Helicobacter pylori-induced tyrosine phosphorylation of IKKβ contributes to NF-κB activation

Helicobacter pylori, the etiological agent of several human gastric diseases, induces the transcription factor nuclear factor-kappa B (NF-kappa B) in colonized epithelial cells leading to the release of proinflammatory mediators. Activation of NF-kappa B involves the I kappa B kinase (IKK)-complex composed of two catalytic subunits, IKK alpha and IKK beta, and a regulatory scaffold protein, IKK gamma. IKK beta was shown to be essential for NF-kappa B activation in response to a variety of stimuli including H. pylori. In addition to the phosphorylation of serine residues, tyrosine phosphorylation could be crucial for IKK beta activation. Here we provide evidence that IKK beta phosphorylation is induced in lipid rafts (DRM fractions) of H. pylori-infected cells, but not TNF alpha-stimulated cells.

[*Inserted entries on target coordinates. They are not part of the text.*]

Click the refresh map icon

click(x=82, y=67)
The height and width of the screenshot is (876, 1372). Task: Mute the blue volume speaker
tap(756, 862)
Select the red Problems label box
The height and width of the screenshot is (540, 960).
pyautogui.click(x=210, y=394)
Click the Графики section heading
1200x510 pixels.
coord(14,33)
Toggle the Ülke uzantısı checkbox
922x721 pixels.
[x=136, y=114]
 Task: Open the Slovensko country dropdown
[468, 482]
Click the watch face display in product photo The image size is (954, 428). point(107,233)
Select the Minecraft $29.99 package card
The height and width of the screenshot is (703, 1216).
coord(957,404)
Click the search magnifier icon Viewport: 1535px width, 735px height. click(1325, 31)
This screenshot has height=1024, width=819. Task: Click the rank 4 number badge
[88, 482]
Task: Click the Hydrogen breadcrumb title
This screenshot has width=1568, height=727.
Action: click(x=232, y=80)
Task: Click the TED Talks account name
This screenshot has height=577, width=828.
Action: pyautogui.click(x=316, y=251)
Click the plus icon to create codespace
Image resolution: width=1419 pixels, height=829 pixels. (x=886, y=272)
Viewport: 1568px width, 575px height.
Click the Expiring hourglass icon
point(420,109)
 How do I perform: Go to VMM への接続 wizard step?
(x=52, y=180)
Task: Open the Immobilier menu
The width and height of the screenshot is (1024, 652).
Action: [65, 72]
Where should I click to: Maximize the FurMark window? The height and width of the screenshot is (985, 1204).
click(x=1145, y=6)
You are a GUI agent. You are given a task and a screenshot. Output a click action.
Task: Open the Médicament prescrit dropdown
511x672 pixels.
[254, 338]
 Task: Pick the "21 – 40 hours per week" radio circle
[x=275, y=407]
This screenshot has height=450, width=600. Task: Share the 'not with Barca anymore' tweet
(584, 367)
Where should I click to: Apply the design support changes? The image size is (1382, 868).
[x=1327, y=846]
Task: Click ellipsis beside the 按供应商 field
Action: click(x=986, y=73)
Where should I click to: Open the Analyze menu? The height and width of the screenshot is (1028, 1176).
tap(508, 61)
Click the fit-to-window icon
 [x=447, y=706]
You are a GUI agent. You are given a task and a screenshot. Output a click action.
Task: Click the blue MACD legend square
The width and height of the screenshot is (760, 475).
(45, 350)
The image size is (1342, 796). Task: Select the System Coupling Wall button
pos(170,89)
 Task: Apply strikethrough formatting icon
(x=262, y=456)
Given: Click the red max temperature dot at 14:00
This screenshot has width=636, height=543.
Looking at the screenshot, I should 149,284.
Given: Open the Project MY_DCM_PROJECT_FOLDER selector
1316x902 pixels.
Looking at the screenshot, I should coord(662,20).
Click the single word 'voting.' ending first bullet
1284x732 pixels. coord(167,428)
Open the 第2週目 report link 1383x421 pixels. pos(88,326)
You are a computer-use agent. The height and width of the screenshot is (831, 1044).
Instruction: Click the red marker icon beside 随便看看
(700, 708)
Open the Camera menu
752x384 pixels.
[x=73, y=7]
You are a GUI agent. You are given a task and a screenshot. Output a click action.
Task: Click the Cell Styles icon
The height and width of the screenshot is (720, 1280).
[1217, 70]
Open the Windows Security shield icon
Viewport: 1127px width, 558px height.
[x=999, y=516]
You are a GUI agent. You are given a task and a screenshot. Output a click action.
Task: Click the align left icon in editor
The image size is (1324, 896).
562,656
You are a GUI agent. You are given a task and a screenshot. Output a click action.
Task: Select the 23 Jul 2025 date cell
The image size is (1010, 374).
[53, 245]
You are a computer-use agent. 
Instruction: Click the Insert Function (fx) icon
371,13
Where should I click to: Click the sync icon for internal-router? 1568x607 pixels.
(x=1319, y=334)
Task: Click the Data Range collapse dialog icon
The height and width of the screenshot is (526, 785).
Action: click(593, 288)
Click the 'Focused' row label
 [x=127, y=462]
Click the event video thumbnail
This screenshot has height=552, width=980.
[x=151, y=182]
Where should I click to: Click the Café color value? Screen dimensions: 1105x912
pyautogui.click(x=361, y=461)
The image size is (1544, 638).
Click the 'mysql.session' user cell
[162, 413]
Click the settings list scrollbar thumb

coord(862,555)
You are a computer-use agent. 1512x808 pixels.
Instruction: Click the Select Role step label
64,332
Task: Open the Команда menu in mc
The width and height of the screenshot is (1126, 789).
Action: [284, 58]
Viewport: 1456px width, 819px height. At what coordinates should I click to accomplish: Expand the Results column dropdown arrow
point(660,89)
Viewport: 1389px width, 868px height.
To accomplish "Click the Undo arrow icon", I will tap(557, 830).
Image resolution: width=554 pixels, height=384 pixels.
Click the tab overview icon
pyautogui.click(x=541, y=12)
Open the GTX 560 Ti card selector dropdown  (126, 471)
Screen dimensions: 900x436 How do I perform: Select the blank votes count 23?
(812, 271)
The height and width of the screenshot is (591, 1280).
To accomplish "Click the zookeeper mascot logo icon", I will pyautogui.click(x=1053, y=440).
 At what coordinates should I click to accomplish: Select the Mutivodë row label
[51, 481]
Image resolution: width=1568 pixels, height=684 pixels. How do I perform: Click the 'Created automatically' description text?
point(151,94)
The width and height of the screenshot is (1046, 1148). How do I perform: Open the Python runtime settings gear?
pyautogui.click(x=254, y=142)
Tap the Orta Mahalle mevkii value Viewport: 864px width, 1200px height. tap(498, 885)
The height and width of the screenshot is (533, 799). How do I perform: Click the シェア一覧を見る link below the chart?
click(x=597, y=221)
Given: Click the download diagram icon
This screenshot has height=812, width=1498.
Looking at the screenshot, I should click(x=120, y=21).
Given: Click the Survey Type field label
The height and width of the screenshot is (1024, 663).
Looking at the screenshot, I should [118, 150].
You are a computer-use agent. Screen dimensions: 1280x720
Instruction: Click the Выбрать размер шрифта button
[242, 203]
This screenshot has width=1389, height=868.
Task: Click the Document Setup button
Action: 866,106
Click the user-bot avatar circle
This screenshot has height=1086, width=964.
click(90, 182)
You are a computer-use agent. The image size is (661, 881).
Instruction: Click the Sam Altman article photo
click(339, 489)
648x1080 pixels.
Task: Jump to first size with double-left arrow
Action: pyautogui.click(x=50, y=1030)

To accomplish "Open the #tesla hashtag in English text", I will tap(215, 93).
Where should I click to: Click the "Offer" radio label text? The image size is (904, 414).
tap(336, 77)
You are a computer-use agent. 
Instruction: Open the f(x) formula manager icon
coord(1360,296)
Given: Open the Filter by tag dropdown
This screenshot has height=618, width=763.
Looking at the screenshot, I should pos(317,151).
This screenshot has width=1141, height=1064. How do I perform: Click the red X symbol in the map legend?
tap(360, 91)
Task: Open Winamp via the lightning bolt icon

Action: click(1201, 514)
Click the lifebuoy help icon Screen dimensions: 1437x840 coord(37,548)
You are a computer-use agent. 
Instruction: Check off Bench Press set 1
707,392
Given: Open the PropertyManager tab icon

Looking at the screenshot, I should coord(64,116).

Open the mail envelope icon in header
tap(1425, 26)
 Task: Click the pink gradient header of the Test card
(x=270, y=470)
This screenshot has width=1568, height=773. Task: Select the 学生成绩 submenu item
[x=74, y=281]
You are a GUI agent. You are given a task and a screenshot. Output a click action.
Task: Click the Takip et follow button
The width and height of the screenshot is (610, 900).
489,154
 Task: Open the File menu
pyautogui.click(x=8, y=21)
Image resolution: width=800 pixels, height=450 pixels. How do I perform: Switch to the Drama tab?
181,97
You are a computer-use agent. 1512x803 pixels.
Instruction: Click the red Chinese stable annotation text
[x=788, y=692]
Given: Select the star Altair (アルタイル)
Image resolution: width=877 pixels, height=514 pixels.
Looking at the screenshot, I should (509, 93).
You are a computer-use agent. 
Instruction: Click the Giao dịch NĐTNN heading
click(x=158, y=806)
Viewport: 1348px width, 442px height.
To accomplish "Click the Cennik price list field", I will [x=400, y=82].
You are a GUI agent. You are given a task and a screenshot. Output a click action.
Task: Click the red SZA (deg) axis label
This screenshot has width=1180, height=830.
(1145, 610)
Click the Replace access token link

Furthermore, H. pylori transiently induces binding of IKK beta to c-Src kinase. Inhibition of c-Src by specific inhibitors as well as knockdown of c-Src by small interfering RNA reduced phosphorylation of I kappa B alpha as well as of p65. Thus, tyrosine-phosphorylated IKK beta contributes at least in part to NF-kappa B activation in response to H. pylori infection.